Le Frants
Building comptait trente-huit étages. Ce n’était pas, loin s’en
fallait, et même en cette ère post-11 septembre, le plus haut de la
ville. Ni le plus beau, d’ailleurs, ou le mieux situé. Mais depuis
de nombreuses années, il avait la réputation d’être le plus sûr, et
le mieux gardé. Jamais de fausses alertes entraînant l’irruption
des pompiers, jamais de vols requérant l’intervention des
policiers. De l’avis de tous, c’était un lieu idéal pour
travailler. Les neuf sociétés et les deux cabinets d’avocats
internationaux qui se partageaient trente-six étages n’auraient
déménagé pour rien au monde.
Oliver Frants pouvait, en toute légitimité, se
montrer fier de son immeuble. Ce dont il ne se souciait guère dans
l’immédiat.
— Pourquoi me faites-vous perdre mon temps ?
lança-t-il d’une voix sèche dans le micro de ses oreillettes.
Entouré de ses gardes du corps, l’un devant,
l’autre derrière, il se dirigea vers l’ascenseur privé. En temps
normal, les vigiles ne le suivaient pas à l’intérieur de
l’immeuble. En temps normal.
Les portes de l’ascenseur se refermèrent.
— Je vous paie largement. Plus que largement.
En retour, j’attends que
vous accomplissiez la mission dont je vous ai chargés.

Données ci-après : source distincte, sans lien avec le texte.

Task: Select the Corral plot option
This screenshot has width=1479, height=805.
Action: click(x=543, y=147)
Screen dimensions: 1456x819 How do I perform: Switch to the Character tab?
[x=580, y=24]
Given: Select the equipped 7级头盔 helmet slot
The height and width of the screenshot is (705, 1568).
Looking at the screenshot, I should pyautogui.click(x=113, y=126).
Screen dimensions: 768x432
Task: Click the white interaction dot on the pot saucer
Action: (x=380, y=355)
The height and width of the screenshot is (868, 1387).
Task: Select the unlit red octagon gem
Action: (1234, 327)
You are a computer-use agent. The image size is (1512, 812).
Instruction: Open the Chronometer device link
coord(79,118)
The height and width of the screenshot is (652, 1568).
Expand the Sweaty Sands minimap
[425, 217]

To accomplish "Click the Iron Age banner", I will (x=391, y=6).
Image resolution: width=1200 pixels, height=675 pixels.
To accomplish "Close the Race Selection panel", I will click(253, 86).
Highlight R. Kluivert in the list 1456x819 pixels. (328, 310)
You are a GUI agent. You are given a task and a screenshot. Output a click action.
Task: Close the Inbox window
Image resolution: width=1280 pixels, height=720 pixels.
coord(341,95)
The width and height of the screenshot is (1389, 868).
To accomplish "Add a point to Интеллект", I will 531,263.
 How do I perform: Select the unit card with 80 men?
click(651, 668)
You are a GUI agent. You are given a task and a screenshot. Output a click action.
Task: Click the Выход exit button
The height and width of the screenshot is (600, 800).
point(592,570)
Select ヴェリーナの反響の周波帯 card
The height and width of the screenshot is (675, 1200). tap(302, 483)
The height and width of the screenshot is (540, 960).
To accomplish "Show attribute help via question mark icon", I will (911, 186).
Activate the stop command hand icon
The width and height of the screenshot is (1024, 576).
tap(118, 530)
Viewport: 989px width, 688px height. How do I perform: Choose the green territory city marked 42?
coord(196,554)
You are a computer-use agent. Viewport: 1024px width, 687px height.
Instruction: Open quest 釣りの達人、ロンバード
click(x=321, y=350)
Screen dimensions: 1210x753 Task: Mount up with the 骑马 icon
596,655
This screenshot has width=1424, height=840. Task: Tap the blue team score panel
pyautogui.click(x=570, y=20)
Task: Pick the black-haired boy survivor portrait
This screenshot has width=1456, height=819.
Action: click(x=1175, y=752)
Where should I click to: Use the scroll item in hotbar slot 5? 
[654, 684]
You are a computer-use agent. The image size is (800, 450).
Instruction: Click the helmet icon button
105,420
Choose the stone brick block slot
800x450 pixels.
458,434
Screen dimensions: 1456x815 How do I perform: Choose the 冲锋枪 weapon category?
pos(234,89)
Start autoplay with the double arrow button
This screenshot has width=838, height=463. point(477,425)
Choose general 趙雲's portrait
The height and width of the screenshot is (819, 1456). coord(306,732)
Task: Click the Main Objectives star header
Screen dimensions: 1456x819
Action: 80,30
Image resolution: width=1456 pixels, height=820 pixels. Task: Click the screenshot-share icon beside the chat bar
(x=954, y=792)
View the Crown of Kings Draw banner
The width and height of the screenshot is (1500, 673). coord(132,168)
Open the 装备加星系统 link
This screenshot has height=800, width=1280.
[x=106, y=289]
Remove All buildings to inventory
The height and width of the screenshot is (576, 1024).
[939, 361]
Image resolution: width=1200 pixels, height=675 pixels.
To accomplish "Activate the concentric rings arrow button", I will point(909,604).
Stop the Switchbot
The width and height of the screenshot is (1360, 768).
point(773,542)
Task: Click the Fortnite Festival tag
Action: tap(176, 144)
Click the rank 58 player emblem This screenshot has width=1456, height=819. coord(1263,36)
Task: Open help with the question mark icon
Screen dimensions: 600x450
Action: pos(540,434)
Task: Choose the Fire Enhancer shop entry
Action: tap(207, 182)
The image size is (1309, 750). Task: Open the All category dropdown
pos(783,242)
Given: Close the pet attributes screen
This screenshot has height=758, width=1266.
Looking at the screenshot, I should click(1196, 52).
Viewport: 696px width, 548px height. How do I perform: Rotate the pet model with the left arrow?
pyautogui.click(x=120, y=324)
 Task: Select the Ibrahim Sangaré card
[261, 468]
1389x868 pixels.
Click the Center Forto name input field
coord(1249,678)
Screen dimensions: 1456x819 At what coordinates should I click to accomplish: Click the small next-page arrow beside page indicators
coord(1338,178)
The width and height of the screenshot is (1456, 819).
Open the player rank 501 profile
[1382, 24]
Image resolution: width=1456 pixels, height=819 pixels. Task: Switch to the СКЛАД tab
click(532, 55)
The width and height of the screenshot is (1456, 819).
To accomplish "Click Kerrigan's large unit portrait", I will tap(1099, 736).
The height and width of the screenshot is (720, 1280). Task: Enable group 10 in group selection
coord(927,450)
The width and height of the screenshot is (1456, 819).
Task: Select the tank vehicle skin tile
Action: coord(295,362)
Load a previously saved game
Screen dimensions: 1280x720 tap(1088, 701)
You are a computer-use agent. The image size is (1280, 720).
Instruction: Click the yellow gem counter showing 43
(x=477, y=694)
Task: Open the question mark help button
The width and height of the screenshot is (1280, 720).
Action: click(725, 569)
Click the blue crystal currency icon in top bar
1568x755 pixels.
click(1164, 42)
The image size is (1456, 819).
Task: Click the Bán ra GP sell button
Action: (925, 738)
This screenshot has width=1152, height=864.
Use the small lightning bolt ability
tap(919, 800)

Est-ce trop
demander ?
Vêtu d’un jogging gris trempé de sueur, Oliver
Frants regagnait ses appartements, installés sur les deux derniers
niveaux. Complètement rénovés une dizaine d’années auparavant, ils
avaient été insonorisés et isolés des espaces de bureaux. Les deux
étages différaient dans leur style. Celui du haut offrait un
spectacle quelque peu chaotique : sur la table basse du salon, des
livres aux couvertures écornées voisinaient avec des magazines
pornographiques. Autour d’une télévision à écran plat étaient
disposés un canapé et des fauteuils dont le cuir usé avait perdu sa
forme originelle. La plante verte placée près des baies vitrées
piquait du nez, assoiffée. Et la vaste cuisine ouverte débordait
d’assiettes empilées et de restes de plats.
La pièce principale distribuait sept chambres,
chacune pourvue d’une trappe aménagée dans le sol. Trappe qui
ouvrait sur un toboggan incurvé, ou sur une échelle — le tout en
plastique. Il n’y avait, en ces lieux, pas le moindre morceau de
métal, pas le moindre système informatique non plus. Rien qui
puisse conduire le Courant, ou qui puisse évoquer un intérieur
high-tech.
Les trappes, donc, permettaient d’accéder
directement au niveau inférieur, luxueusement aménagé : somptueux
mobilier en acajou, vitrines abritant des objets de prix, tapis
persans, joujoux électroniques dernier cri.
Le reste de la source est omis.